Data entries:
§ §
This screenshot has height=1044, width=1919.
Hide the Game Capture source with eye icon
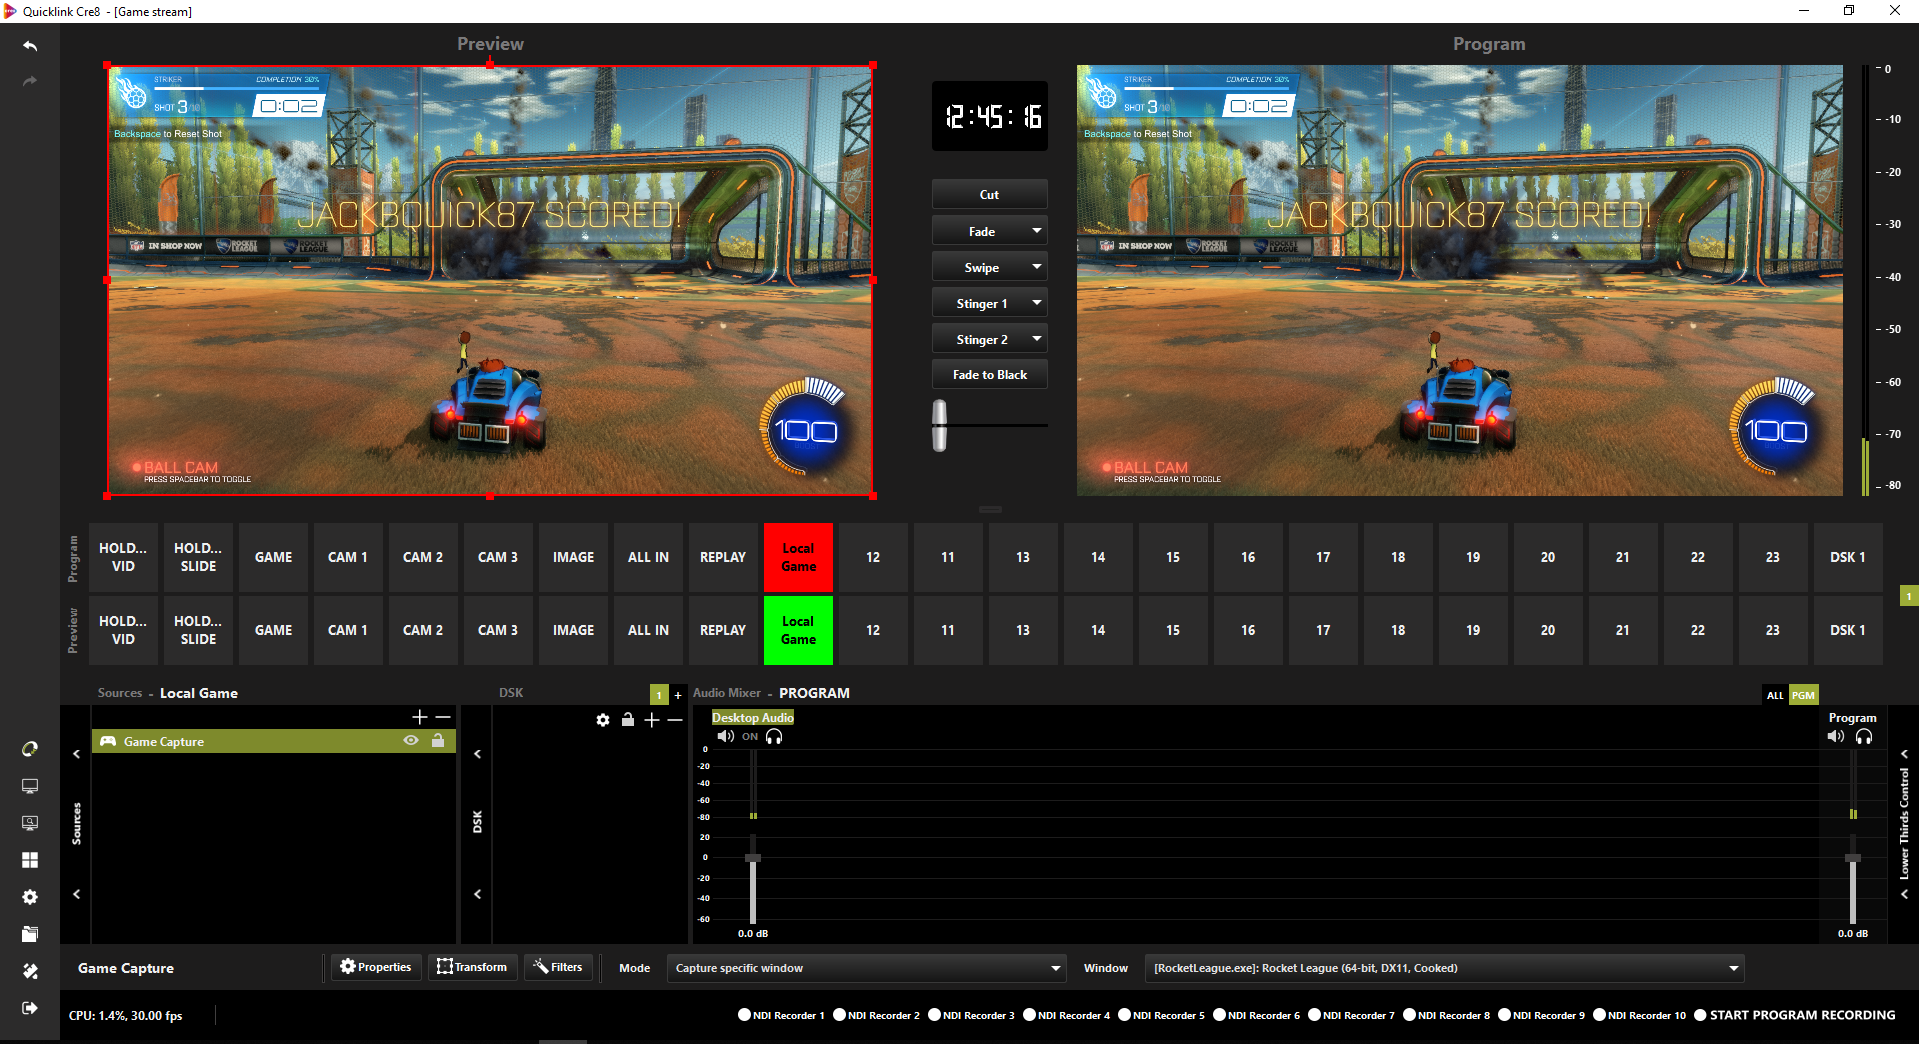pyautogui.click(x=410, y=741)
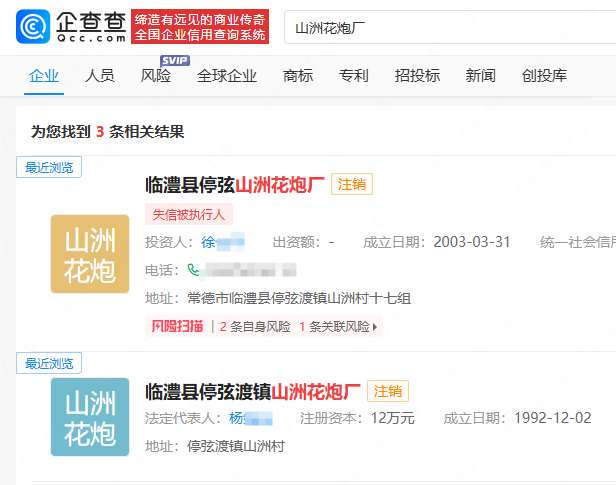Switch to the 创投库 tab

tap(544, 76)
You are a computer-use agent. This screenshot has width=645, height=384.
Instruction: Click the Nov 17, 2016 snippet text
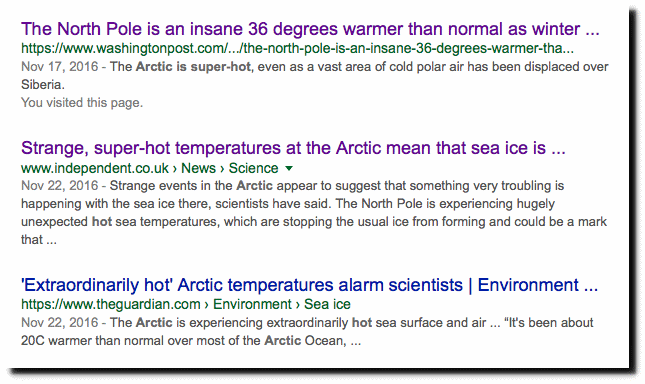315,76
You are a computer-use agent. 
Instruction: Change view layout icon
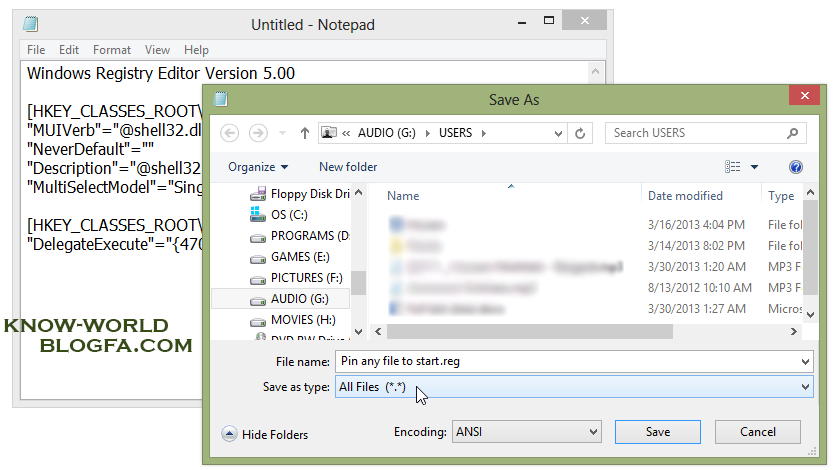coord(733,167)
§ §
### Exercise prompt
Each entry above should be copied word for word, with the images omitted.

### Problem solution
This screenshot has height=1044, width=1919.
Hide the Game Capture source with eye icon
pyautogui.click(x=410, y=741)
Switch to the 创投库 tab

tap(544, 76)
You are a computer-use agent. This screenshot has width=645, height=384.
Instruction: Click the Nov 17, 2016 snippet text
315,76
You are a computer-use agent. 
Instruction: Change view layout icon
coord(733,167)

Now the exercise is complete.